A la par aumentaron las sospechas sobre sectores de la Bonaerense y la Justicia provincial, permeables a la banda de narcos que integraba Lanatta.

El fiscal provincial de Azul, Cristina Citterio, estaba enfocando la búsqueda en el Sur del Gran Buenos Aires, pero los fugados, gracias al “soporte santafesino”, pudieron llegar, a través de caminos rurales, hasta el Sur de Santa Fe con la intención de llegar a alguna frontera para escaparse a otro país.

Así se decidió un cambio de estrategia de la que participó la ministra de Seguridad, Patricia Bullrich. Presentó una denuncia penal ante el juez federal Sergio Torres y el fiscal Jorge Di Lello para tratar de pasar la investigación de la fuga a la Justicia Federal. Ayer Di Lello hizo el requerimiento de instrucción–es decir aceptó abrir una causa penal– y doce horas después oficiales de la Gendarmería pidieron a Torres allanar tres edificios en construcción ubicados en el pueblo de San Carlos Sur, Santa Fe, donde estaba el “aguantadero” de los fugados.

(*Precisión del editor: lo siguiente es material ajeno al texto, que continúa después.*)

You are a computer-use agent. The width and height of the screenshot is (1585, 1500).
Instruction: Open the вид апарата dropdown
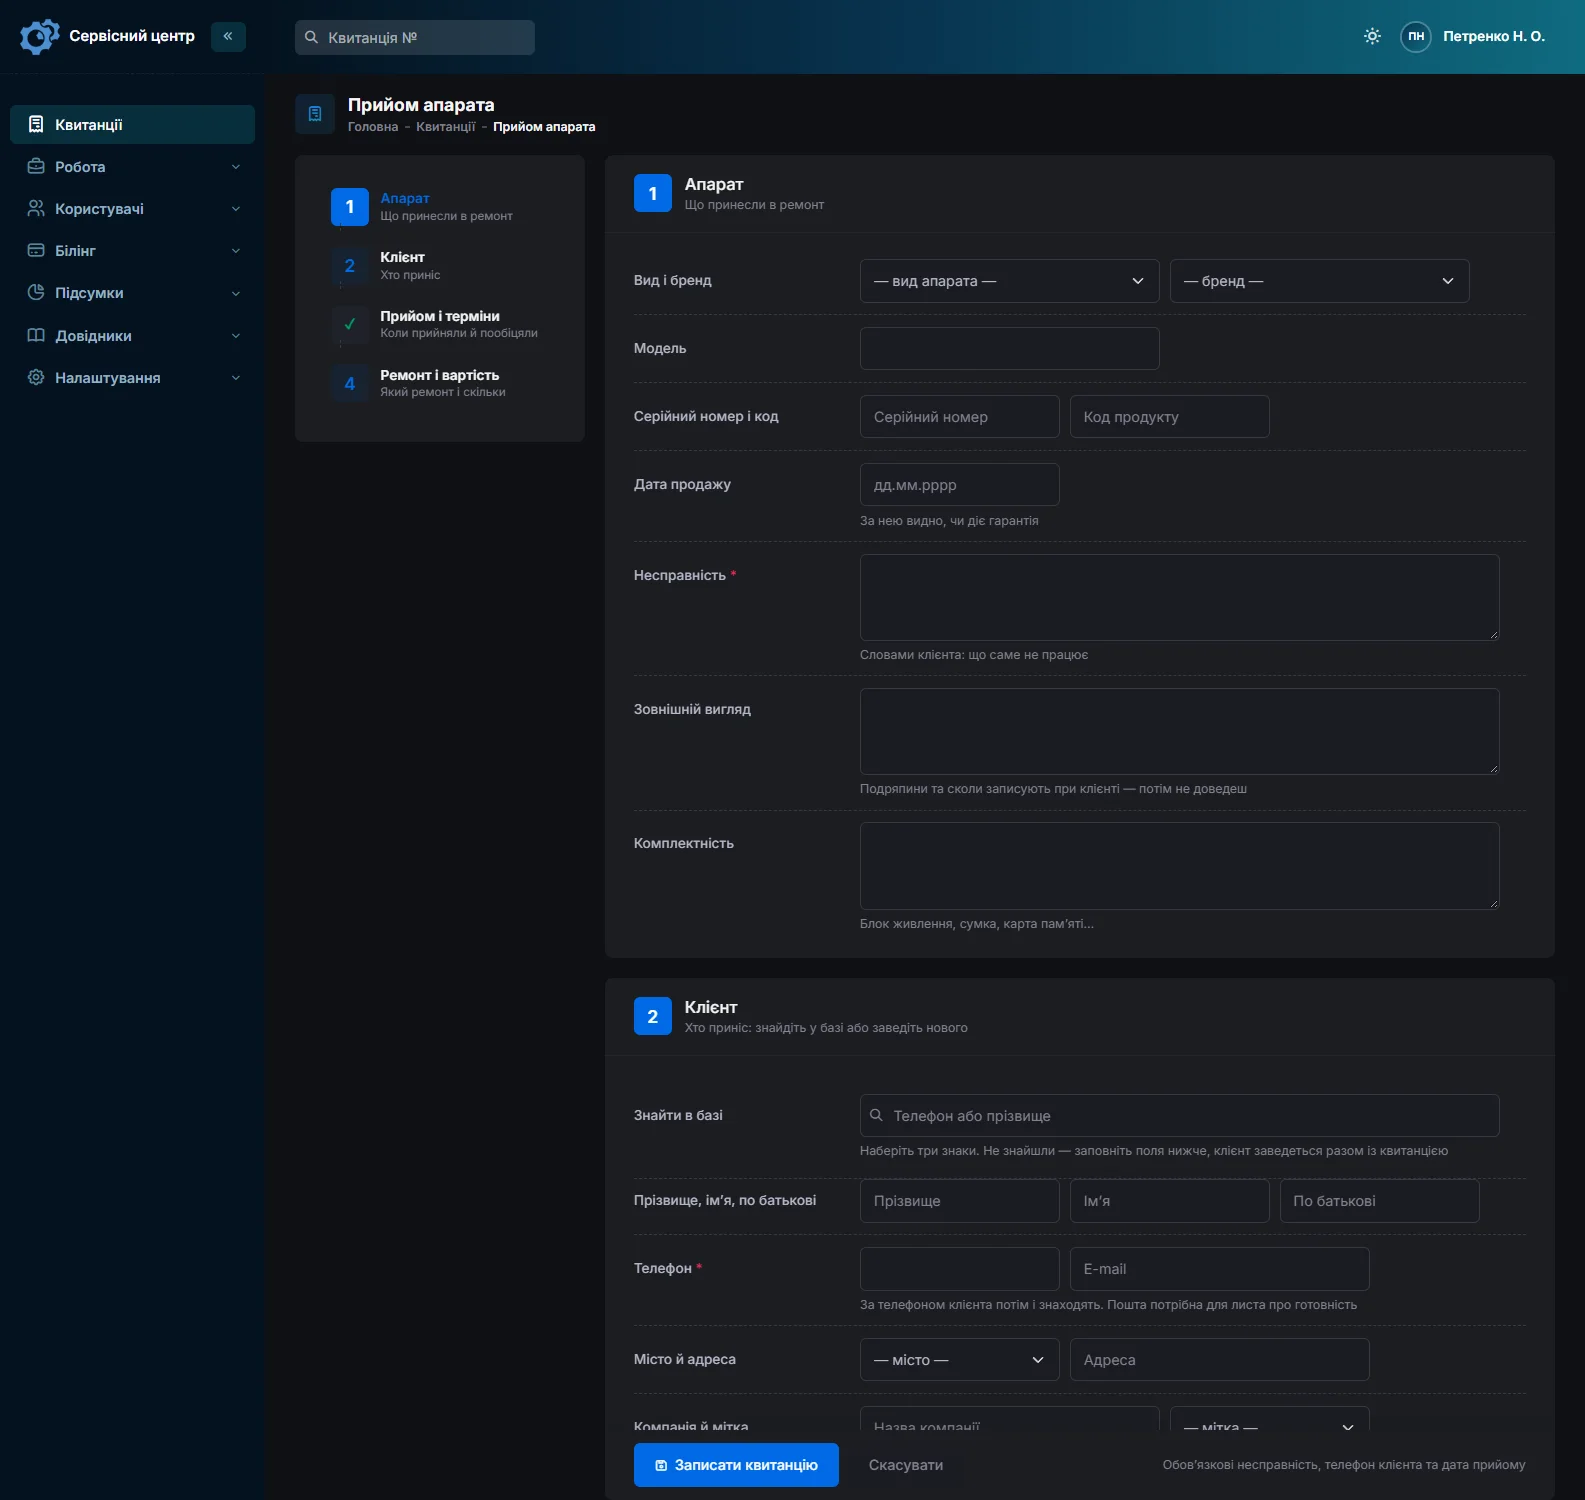coord(1009,281)
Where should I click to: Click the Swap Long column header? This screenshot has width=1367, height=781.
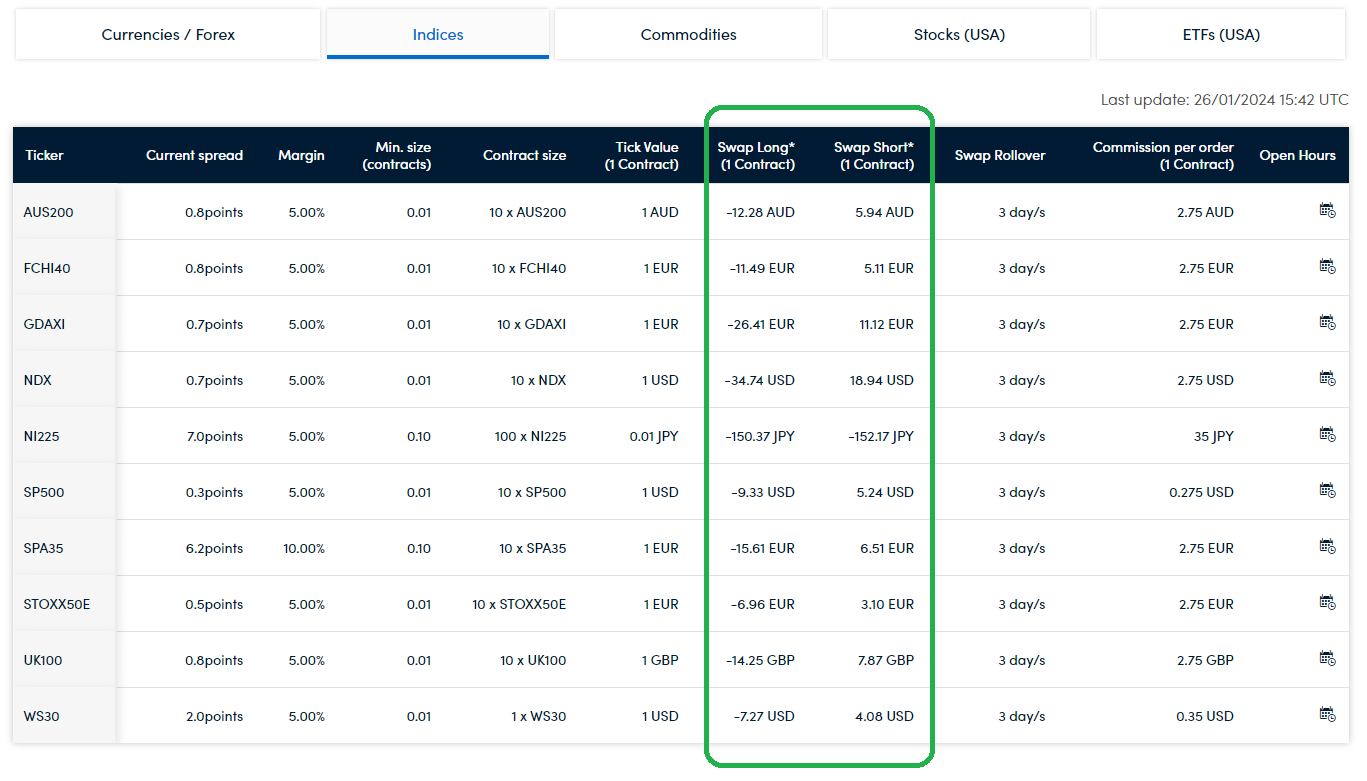coord(756,156)
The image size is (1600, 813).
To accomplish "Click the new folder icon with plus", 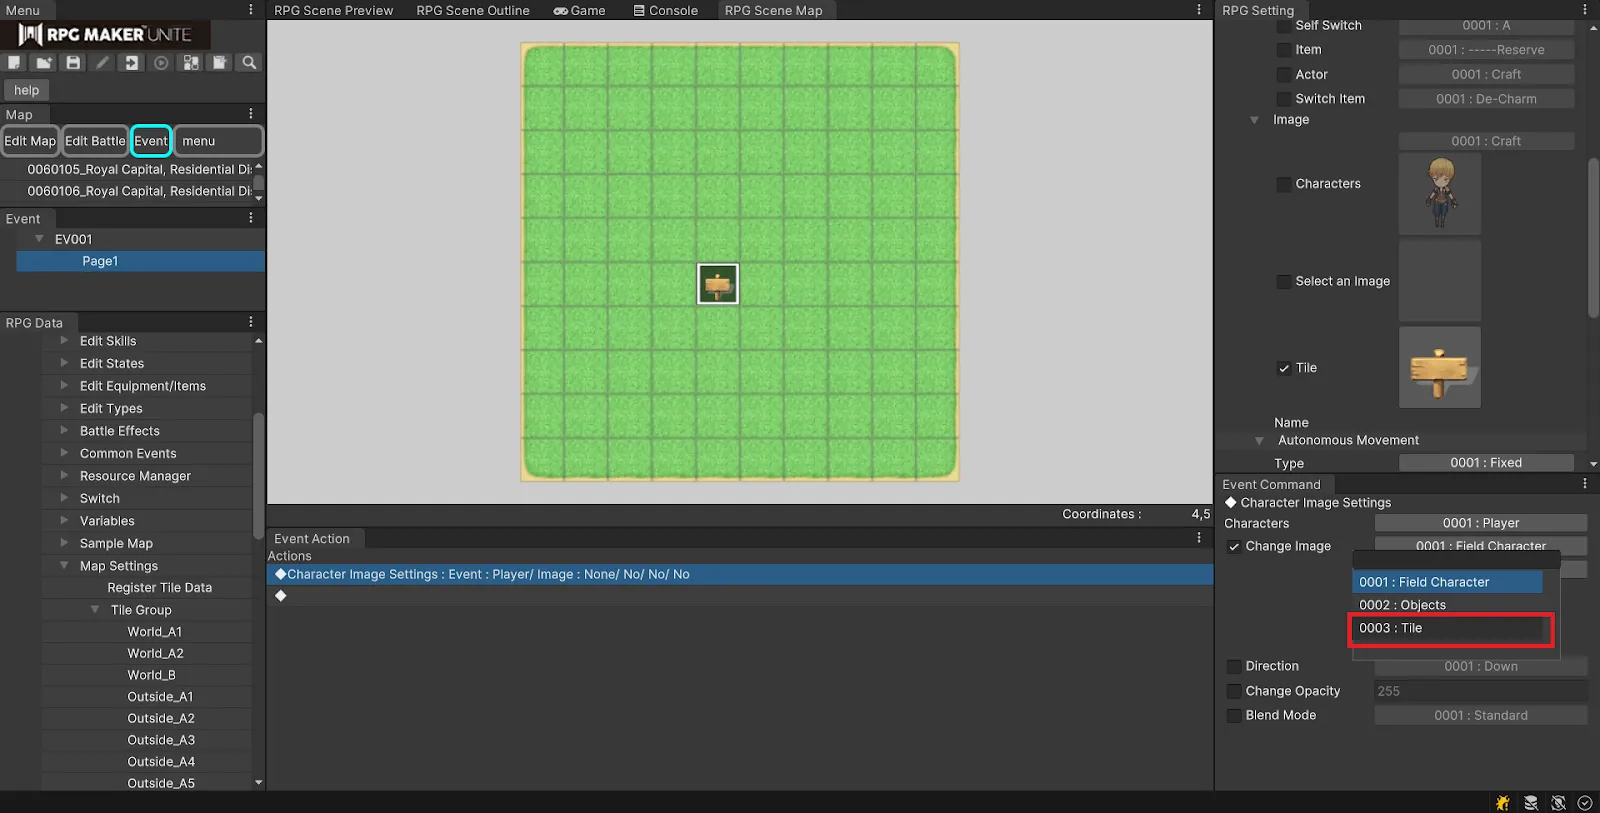I will 43,62.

Altas fuentes gubernamentales afirmaron que las pistas sobre la ubicación de los prófugos en San Carlos “las suministró la AFI”, pero primero necesitaba una causa federal para actuar en forma legal.

“Además, a diferencia del kirchnerismo, Arribas y Silvia Majdalani negaron que los prófugos fueron cercados por agentes armados de la AFI y luego se inventara una intervención policial para cumplir con las formalidades de la Justicia”, afirmaron las fuentes. Otras pistas también llegaron desde Inteligencia de la Gendarmería y de la Superintendencia de Drogas Peligrosas, que dirige el comisario Néstor Roncaglia, contaron fuentes judiciales.

A San Carlos se llegó por la realización de “un cuadro de relaciones familiares, sociales, comerciales y mafiosas de Lanatta” que se maneja en el Gobierno en forma reservada. En ese cuadro, encontró a dos personas que dieron el dato de la localización a cambio de pasar a ser testigos protegidos de la Justicia. Anoche, los informantes tenían mucho miedo y el juez Torres se encargaba personalmente de su protección.

La ubicación de los prófugos era la prueba de fuego de Gustavo Arribas y Silvia Majdalani al frente de la Agencia Federal de Inteligencia (AFI), quienes tratan de tomar el control de una estructura de inteligencia politizada por el kirchnerismo. “Pusieron a 700 pibes de La Cámpora y el Movimiento Evita y echaron a 300 profesionales”, se quejan en el edificio de 25 de Mayo 11.

Pero saben que esta banda del crimen organizado no se termina con el operativo cerrojo sobre los fugados. La AFI “está colaborando” con la detención del acusado de haber sido el autor intelectual del Triple Crimen de General Rodríguez y financista de la efedrina y la política, Ibar Pérez Corradi. Durante los últimos tres años de la gestión de Cristina Kirchner, la AFI y las fuerzas de seguridad federal no pudieron o no quisieron detener a Pérez Corradi, quien tiene un pedido de extradición de EE.UU.